Data supplied below:
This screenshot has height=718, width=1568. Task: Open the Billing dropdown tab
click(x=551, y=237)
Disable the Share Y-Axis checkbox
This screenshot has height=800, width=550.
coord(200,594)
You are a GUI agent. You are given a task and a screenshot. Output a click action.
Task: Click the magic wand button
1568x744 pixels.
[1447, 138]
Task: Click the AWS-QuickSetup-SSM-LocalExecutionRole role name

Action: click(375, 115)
End of Data supplied.
Data supplied below:
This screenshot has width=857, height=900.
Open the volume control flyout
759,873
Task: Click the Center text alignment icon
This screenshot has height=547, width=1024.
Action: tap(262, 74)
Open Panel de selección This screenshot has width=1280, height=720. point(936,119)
End of Data supplied.
-- What the task asks --
Take the records above and return, word for word, only the lines that fall from the line with "This screenshot has height=718, width=1568." to the line with "Task: Click the magic wand button", both of them included.

-- Answer section --
This screenshot has height=718, width=1568. Task: Open the Billing dropdown tab
click(x=551, y=237)
Disable the Share Y-Axis checkbox
This screenshot has height=800, width=550.
coord(200,594)
You are a GUI agent. You are given a task and a screenshot. Output a click action.
Task: Click the magic wand button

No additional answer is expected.